SpecFP and cache

Tue May 16 14:08:51 PDT 2000

On Tue, 16 May 2000, Gerben Roest wrote:

> Hi,
> 
> I always thought that Athlons were so much faster in FP than Pentiums,
> until I saw some results for the SpecFP 95 at spec.org.
> 
> PIII-733: 30.4 (full speed 256 kB cache)
> PIII-600: 15.8 (half speed 512kB cache), normalized for 733: 19.3
> Athlon 750: 32.9 (2/5 speed 512 kB cache), normalized for 733: 31.9
> 
> This questionable comparison shows that the full speed cache of the PIII
> is a big advantage. Probably the new and improved (wider path and so on)
> cache of the CuMine is of big importance to the SpecFP bench.
> 
> My question is: Does anyone have experiences with old and new PIII's (that
> is, old and new cache) running big Fortran jobs? Is the difference there
> as much as the SpecFP bench seems to show?

I'd be very cautious about comparing >>any<< CPUs or systems on paper.
I wouldn't believe a priori that the Athlon is better than a P-anything
or a Celeron.  I wouldn't even take it on faith that an Alpha is as much
better as it is hyped to be.  It all depends on your code.  I've been
doing fairly extensive comparative benchmarking on Celerons, PII's, the
Athlon and 21264 Alpha 667's and hope to do PIII's as soon as we get any
(it's often hard to justify them compared to the Celeron, really).
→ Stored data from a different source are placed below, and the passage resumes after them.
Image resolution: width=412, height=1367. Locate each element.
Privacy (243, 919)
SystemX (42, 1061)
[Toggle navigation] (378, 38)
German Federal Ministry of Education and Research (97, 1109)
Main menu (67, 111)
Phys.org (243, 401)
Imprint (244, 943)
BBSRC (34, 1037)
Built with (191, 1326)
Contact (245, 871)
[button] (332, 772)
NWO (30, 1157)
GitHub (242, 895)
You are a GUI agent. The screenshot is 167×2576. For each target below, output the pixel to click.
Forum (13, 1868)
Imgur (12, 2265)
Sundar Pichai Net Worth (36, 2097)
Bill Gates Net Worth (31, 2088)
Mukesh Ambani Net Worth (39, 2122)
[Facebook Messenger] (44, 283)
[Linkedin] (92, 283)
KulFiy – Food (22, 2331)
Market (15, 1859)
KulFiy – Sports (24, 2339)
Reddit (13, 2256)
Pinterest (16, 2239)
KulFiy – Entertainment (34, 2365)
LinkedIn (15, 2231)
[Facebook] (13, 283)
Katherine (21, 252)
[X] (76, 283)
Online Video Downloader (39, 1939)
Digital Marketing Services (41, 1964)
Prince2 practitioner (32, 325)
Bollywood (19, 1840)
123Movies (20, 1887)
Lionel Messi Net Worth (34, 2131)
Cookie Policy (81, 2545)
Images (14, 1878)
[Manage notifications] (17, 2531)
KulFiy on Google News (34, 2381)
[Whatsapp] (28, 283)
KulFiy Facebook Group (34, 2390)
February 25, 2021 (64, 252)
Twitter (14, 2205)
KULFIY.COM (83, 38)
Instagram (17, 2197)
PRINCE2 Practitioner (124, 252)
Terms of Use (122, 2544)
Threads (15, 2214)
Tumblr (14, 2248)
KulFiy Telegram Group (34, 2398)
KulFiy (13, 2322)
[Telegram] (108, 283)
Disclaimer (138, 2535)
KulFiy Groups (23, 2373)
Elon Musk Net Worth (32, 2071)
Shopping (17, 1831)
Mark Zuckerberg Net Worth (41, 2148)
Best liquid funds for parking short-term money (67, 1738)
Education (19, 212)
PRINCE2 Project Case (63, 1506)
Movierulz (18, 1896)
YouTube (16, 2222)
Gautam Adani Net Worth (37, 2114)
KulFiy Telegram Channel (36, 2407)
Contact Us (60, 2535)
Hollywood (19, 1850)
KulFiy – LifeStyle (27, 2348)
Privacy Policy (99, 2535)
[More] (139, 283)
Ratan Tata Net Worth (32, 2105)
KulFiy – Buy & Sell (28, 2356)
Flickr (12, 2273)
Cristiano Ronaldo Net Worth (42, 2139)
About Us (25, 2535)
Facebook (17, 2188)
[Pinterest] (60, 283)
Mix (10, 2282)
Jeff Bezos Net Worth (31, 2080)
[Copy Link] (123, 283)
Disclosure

As far as I can tell, a >>lot<< of the supposed advantage of the Athlon
comes from its superior cache/memory subsystem.  Indeed, my tests find
that the Athlon has a significant advantage over the PII and Celeron in
memory speed (unfortunately I have no PIII to test).  When I look at
"raw floating point speed" (in a small enough loop to fit in L1) it is
much faster than a Celeron.

However, when I run an actual, not particularly local Monte Carlo job
that contains a mix of double precision float, integer, and
transcendentals (my own research application, which I've been using as
MY most important benchmark for many years now) on Celeron (466 MHz),
PII (400 MHz), Athlon (900 MHz) and 21264 Alpha (667 MHz) I get:

#============================================================
# Benchmark run of On_spin3d on host athlon
# CPU = 900 MHz AMD K7 (athlon), Total RAM = 64 MB
# L = 16
# Time = 28.69user 0.01system 0:29.17elapsed
#============================================================
# Benchmark run of On_spin3d on host lucifer
# CPU = Celeron 466, Total RAM = 128 MB
# L = 16
# Time = 46.48user 0.03system 0:46.67elapsed 
#============================================================
# Benchmark run of On_spin3d on host brahma
# CPU = 400 MHz PII, Total RAM = 512 MB
# L = 16
# Time = 53.01user 0.03system 0:54.55elapsed
#============================================================
# Benchmark run of On_spin3d on host qcd2
# CPU = 667 MHz Alpha EV67, Total RAM = 512 MB
# Compiler = gcc!
# L = 16
# Time = 66.08user 6.14system 1:12.25elapsed 
# Compiler = ccc!
# Time = 23.79user 0.00system 0:23.84elapsed 
#============================================================

Note that on my nasty dirty application (as opposed to a nice, clean
benchmark) the Athlon UNDERPERFORMS the Celery, and PII at equivalent
clock -- the 900 MHz is 1.85x faster than the 400 MHz PII with its
half-speed cache, but of course the clock is 2.25x faster, making its
overall performance only 82% as good when allowing for CPU clock
scaling.  It is only 1.62x faster than the Celeron (with its full speed
cache) but there its clock is 1.93x faster, so again it is only 84% as
fast when allowing for CPU clock.  A dual Celery 466 running two
instances of my embarrassingly parallel application will complete in
that same 47 seconds, but will take 57 seconds on a 900 MHz Athlon.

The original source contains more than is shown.